Prolonged Low-Dose Methylprednisolone in Patients With Severe COVID-19 Pneumonia

Abstract Background In hospitalized patients with coronavirus disease 2019 (COVID-19) pneumonia, progression to acute respiratory failure requiring invasive mechanical ventilation (MV) is associated with significant morbidity and mortality. Severe dysregulated systemic inflammation is the putative mechanism. We hypothesize that early prolonged methylprednisolone (MP) treatment could accelerate disease resolution, decreasing the need for intensive care unit (ICU) admission and mortality.
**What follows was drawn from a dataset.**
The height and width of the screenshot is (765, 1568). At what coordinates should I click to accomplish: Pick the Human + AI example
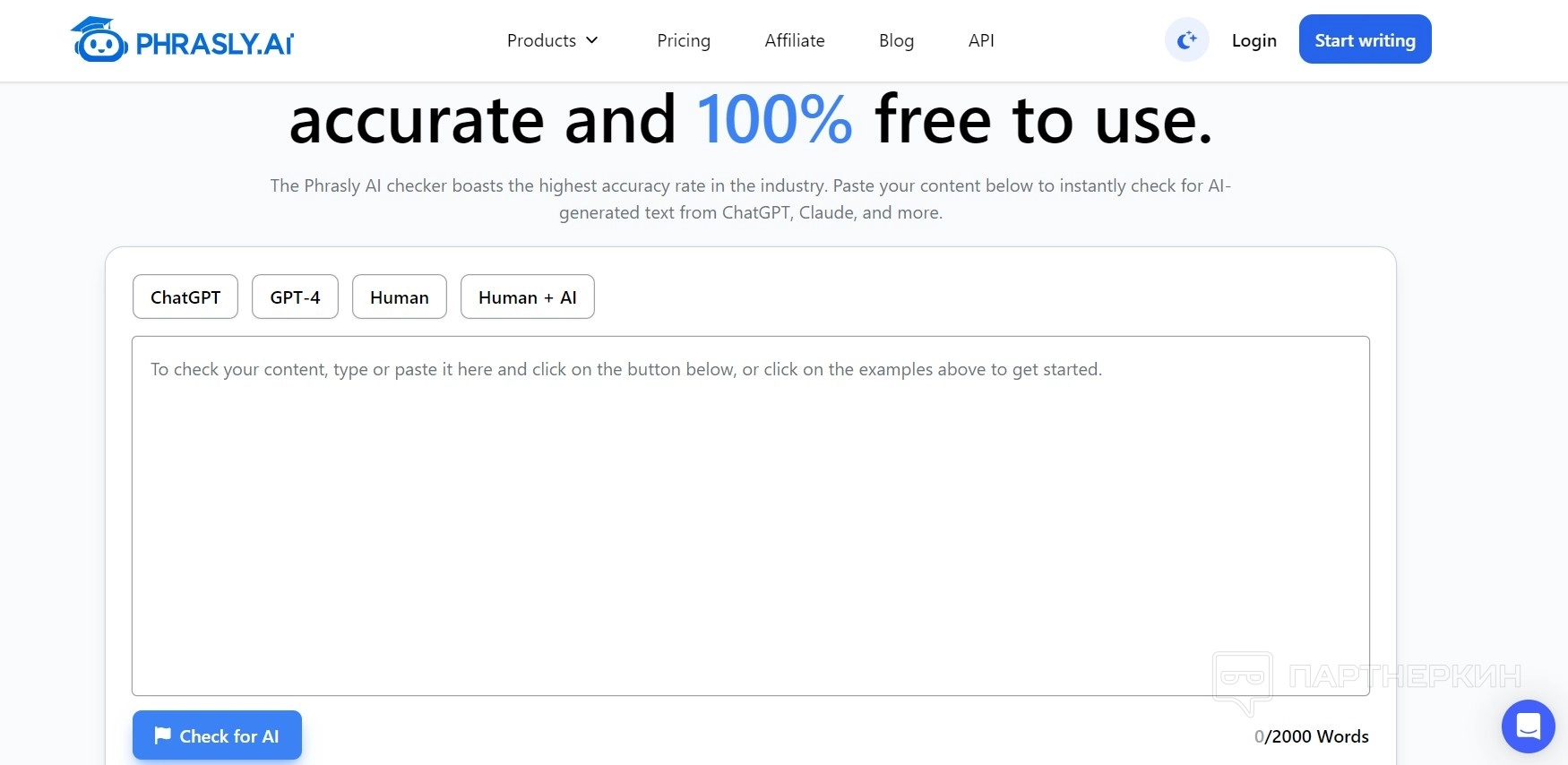point(528,297)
Methods We conducted a multicenter observational study to explore the association between exposure to prolonged, low-dose MP treatment and need for ICU referral, intubation, or death within 28 days (composite primary end point) in patients with severe COVID-19 pneumonia admitted to Italian respiratory high-dependency units. Secondary outcomes were invasive MV-free days and changes in C-reactive protein (CRP) levels. Results Findings are reported as MP (n = 83) vs control (n = 90). The composite primary end point was met by 19 vs 40 (adjusted hazard ratio [aHR], 0.41; 95% CI, 0.24–0.72). Transfer to ICU and invasive MV were necessary in 15 vs 27 (P = .07) and 14 vs 26 (P = .10), respectively. By day 28, the MP group had fewer deaths (6 vs 21; aHR, 0.29; 95% CI, 0.12–0.73) and more days off invasive MV (24.0 ± 9.0 vs 17.5 ± 12.8; P = .001). Study treatment was associated with rapid improvement in PaO2:FiO2 and CRP levels. The complication rate was similar for the 2 groups (P = .84). Conclusion In patients with severe COVID-19 pneumonia, early administration of prolonged, low dose MP treatment was associated with a significantly lower hazard of death (71%) and decreased ventilator dependence. Treatment was safe and did not impact viral clearance. A large randomized controlled trial (RECOVERY trial) has been performed that validates these findings. Clinical trial registration. ClinicalTrials.gov NCT04323592.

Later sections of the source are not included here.